■ **WHAT YOU WILL DO**
1. List every person named in the call for papers.
2. Reproduce the part of the call for papers that starts at "Michel Foucault, Preface" and ends at "a true idea.", word for word.

■ **PASSAGE**
☆ ☆ ☆ ☆ ☆ ☆ ☆

[csaa-forum] CFP: Affecting Deleuze Conference - Auckland - Deadline 24 Aug.

MSCP - James Garrett convenor at mscp.org.au
Tue Jul 10 20:50:17 CST 2012


  

CALL FOR PAPERS

AFFECTING DELEUZE

A CONFERENCE ON THE ETHICS OF
GILLES DELEUZE
18-20 October 2012
The University of
Auckland
Auckland
New Zealand

"I would say that Anti-Oedipus (may its
authors forgive me) is a book of ethics, the first book of ethics to be
written in France in quite a long time. … The Christian moralists sought
out traces of the flesh lodged deep in the soul. Deleuze and Guattari,
for their part, pursue the slightest traces of fascism in the
body."
Michel Foucault, Preface to Anti-Oedipus.

"This requirement
persists in [Spinoza's] Ethics, albeit understood in a new way. In
neither case can it suffice to say that truth is simply present in
ideas. We must go on to ask what is it that is present in a true idea.
What expresses itself in a true idea? What does it express?"
Gilles
Deleuze, Expressionism in Spinoza.

What is that peculiar insistence on
ethics that Foucault glimpsed early on? And is it at all engaged with
the complications Deleuze makes with Spinoza and Leibniz -- a curious
ethics expressed in active affectivity of joyous passions contrasted
with the passivity of sad passions?: "Most men remain, most of the time,
fixated by sad passions which cut them off from their essence and reduce
it to the state of an abstraction" (E in S, p. 320). Would we want to
say that the sad passions that for the most part afflict most men are
the micro-fascisms by which we coerce each other, reducing each to a
state of abstraction? How is 'ethics' complicated by Deleuze? When we
read Deleuze and apply his thinking in myriad fields how do we keep a
Deleuzian ethics in sight? How does Deleuze not become a state of
abstraction or theoretical strata, cause of its own fascisms?

Affecting
Deleuze is a three-day conference that aims to focus on the practical
philosophy of Gilles Deleuze, and on practices that engage the
philosophy of Deleuze. We aim for papers that foreground a questioning
of Deleuzian 'ethics' in relation to a thinking that might otherwise
approach Deleuze as method or procedure in practical, or one might say,
creative assemblages. How would 'ethics' differentiate itself from a
politics and, more acutely, from a theory of the ethical?

☆ ☆ ☆ ☆ ☆ ☆ ☆

■ **GIVEN INFORMATION**
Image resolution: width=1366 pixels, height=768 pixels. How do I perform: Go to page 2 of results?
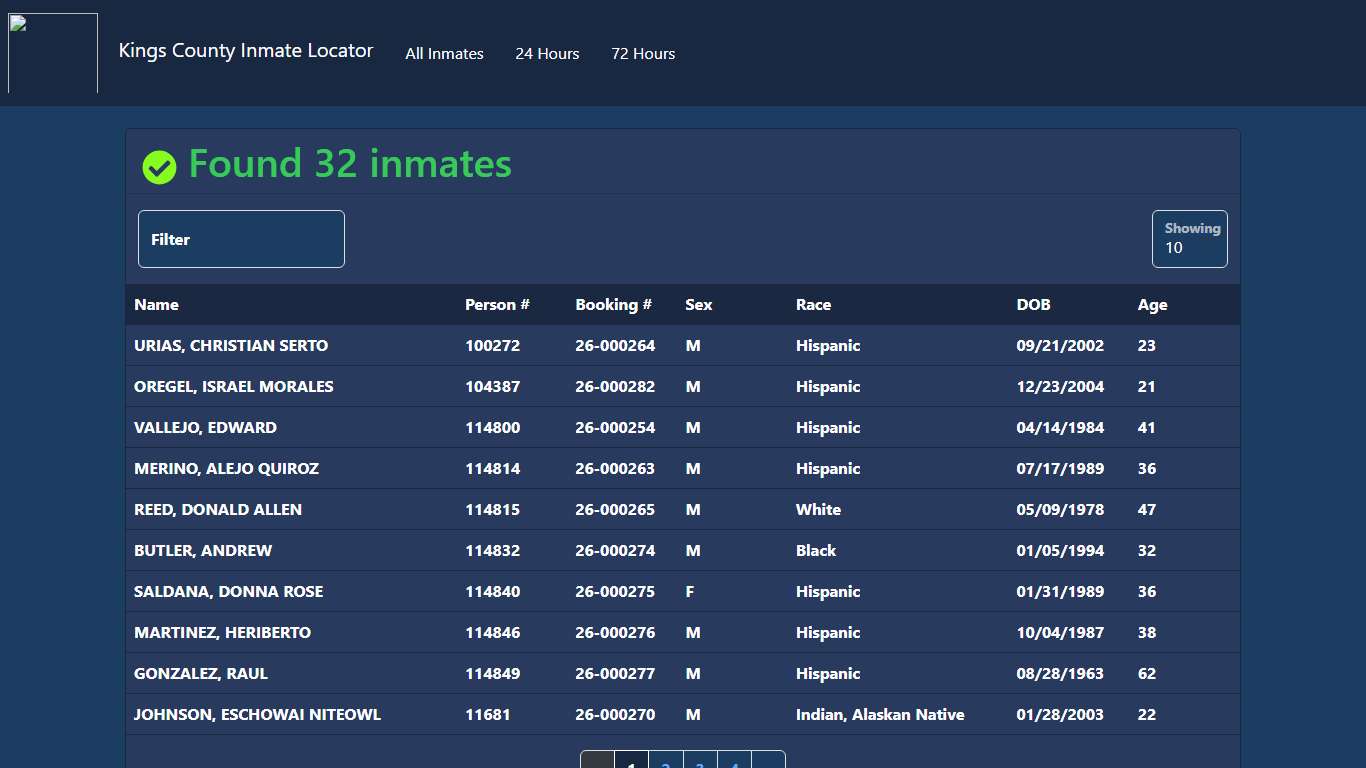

☆ ☆ ☆ ☆ ☆ ☆ ☆

■ **EXPECTED OUTPUTS**
1. James Garrett, Gilles Deleuze, Michel Foucault, Guattari, Spinoza, Leibniz

2.
Michel Foucault, Preface to Anti-Oedipus.

"This requirement
persists in [Spinoza's] Ethics, albeit understood in a new way. In
neither case can it suffice to say that truth is simply present in
ideas. We must go on to ask what is it that is present in a true idea.